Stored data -

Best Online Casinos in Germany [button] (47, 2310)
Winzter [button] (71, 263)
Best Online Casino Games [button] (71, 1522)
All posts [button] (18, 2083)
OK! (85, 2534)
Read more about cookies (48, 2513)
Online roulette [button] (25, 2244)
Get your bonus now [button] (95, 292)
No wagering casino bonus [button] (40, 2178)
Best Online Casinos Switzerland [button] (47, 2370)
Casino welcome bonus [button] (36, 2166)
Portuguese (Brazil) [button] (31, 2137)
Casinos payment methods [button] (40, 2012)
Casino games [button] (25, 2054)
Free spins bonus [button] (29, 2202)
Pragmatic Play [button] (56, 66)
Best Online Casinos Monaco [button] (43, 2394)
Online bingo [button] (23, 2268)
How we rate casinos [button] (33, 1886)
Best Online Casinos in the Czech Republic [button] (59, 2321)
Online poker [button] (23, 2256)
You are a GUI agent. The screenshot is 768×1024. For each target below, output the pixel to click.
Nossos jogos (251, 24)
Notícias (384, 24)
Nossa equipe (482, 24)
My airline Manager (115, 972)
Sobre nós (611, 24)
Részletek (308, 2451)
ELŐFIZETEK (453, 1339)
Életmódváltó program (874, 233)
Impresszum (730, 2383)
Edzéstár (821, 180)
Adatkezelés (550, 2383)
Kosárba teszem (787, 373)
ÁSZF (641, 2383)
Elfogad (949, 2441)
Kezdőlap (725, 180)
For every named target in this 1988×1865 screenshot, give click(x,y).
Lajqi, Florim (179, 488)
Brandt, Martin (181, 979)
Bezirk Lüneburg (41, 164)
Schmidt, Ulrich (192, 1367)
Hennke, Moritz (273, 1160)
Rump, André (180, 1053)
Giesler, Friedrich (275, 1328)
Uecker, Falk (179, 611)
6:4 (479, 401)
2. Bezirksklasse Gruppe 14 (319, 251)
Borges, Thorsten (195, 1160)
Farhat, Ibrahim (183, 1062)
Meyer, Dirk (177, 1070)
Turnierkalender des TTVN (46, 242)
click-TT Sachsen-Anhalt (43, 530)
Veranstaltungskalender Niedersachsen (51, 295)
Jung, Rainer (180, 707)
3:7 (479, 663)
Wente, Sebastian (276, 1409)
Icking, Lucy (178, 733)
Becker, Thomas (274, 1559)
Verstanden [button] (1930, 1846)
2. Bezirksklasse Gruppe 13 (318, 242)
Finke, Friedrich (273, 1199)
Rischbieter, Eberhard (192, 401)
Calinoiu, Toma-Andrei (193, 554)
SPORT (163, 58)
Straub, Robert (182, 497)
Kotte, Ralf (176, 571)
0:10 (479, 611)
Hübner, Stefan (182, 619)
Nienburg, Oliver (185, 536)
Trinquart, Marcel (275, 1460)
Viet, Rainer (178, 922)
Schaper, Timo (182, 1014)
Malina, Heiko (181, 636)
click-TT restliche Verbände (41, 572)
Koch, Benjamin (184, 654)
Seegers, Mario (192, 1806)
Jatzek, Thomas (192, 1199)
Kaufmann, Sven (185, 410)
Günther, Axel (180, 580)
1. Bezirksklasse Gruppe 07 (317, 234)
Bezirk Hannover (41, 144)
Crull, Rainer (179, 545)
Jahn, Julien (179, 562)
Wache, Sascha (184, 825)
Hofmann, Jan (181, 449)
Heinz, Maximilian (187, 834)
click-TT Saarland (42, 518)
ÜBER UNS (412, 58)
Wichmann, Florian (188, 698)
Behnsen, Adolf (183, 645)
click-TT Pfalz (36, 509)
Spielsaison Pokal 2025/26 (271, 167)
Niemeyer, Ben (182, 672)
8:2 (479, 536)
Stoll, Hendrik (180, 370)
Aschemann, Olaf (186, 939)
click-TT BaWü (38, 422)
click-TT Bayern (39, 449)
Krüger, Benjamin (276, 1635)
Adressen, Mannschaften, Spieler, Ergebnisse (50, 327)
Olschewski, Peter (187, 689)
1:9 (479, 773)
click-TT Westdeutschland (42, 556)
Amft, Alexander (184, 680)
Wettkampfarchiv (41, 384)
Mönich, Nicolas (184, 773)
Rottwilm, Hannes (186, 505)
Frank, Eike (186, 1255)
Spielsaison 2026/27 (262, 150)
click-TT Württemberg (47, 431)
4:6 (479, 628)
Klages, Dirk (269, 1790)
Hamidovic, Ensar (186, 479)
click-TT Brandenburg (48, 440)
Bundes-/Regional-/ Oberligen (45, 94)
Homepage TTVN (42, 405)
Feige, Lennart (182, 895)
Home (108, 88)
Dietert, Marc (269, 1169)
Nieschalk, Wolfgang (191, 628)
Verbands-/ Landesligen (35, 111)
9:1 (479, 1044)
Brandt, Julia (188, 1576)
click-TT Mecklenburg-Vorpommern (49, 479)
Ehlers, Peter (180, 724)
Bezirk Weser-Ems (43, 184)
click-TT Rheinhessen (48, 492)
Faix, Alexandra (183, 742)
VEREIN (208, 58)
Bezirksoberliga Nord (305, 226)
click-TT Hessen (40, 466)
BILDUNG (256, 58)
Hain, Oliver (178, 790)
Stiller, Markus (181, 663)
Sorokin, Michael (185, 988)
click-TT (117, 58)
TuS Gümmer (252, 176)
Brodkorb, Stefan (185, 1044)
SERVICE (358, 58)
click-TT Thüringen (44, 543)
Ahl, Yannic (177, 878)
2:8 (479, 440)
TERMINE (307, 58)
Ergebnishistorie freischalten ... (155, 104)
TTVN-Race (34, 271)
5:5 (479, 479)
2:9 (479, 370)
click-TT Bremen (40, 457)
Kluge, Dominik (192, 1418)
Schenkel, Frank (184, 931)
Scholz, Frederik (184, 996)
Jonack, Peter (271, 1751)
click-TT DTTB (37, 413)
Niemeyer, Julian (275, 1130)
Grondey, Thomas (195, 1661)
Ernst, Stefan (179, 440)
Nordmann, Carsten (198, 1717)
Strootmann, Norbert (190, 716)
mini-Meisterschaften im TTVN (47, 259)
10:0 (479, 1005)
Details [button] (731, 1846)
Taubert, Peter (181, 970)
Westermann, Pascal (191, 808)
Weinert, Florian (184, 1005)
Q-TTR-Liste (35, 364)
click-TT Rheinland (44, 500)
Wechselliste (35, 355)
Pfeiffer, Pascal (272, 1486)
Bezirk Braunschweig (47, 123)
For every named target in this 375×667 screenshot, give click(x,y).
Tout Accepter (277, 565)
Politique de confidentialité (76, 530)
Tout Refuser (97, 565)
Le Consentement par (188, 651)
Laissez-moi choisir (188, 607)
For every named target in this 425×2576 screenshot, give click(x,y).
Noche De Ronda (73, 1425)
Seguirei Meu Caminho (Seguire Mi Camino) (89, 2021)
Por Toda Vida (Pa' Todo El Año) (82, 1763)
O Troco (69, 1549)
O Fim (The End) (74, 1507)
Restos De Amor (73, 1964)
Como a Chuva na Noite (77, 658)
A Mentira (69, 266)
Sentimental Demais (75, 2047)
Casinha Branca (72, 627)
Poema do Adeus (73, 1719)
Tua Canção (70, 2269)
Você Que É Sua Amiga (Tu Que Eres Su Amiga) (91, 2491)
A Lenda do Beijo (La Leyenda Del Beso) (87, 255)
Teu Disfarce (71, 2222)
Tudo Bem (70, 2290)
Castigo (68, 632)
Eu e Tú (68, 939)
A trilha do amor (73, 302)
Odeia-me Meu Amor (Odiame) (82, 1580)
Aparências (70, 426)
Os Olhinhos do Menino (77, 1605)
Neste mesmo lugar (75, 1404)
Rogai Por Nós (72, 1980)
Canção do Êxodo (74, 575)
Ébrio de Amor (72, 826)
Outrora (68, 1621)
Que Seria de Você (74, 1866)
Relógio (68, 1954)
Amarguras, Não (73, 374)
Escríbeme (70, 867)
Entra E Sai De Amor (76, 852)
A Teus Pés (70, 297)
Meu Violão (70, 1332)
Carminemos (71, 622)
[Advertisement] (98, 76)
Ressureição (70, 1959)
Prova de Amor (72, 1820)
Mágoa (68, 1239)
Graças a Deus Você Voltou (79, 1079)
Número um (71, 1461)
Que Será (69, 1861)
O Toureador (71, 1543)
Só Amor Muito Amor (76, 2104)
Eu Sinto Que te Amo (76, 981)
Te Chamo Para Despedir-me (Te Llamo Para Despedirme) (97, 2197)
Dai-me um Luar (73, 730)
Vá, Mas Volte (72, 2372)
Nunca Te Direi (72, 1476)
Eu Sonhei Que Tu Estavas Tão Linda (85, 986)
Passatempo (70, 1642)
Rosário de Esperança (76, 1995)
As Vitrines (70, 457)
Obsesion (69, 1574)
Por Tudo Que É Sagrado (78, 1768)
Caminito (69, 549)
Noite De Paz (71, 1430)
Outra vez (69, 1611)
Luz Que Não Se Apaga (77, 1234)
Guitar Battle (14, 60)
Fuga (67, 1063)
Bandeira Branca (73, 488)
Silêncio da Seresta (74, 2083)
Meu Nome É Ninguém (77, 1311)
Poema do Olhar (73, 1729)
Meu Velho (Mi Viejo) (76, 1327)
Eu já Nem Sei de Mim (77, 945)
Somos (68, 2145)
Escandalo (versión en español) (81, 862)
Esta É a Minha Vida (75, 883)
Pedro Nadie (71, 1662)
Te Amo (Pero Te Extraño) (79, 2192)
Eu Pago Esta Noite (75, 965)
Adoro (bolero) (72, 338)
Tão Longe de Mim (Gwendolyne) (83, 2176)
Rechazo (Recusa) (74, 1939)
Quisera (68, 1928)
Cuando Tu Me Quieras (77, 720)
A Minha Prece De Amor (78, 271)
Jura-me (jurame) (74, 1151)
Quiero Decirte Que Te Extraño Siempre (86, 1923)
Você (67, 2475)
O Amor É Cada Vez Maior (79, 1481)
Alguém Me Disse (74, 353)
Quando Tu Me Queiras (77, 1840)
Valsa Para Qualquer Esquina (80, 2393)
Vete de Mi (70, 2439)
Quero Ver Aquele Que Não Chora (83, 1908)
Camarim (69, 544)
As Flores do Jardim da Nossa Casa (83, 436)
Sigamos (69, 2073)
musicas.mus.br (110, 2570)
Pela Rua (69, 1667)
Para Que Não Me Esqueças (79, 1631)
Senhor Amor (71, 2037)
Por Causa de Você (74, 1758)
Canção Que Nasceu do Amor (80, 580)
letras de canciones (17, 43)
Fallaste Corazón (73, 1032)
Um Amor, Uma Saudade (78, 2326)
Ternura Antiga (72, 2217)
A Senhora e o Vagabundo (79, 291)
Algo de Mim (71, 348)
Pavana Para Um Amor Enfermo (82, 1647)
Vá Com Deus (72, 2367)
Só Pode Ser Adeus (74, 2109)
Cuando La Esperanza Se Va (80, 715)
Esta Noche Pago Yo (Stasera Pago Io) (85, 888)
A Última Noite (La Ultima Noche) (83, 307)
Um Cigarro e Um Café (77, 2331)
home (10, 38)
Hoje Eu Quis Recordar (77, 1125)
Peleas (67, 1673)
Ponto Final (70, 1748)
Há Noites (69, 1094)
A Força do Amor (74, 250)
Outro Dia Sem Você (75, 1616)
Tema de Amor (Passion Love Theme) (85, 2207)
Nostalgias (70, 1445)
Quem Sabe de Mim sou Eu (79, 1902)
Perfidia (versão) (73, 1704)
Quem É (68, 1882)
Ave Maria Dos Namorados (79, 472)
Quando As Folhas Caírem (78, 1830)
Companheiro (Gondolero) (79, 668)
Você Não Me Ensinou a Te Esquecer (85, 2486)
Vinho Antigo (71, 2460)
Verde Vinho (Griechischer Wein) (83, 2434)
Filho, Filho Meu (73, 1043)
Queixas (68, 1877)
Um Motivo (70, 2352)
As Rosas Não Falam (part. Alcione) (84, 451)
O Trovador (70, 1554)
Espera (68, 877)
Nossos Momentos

To do -
Copy out each line carrying the string "Nossa" from the data.

Written answer -
Nossa equipe (482, 24)
As Flores do Jardim da Nossa Casa (83, 436)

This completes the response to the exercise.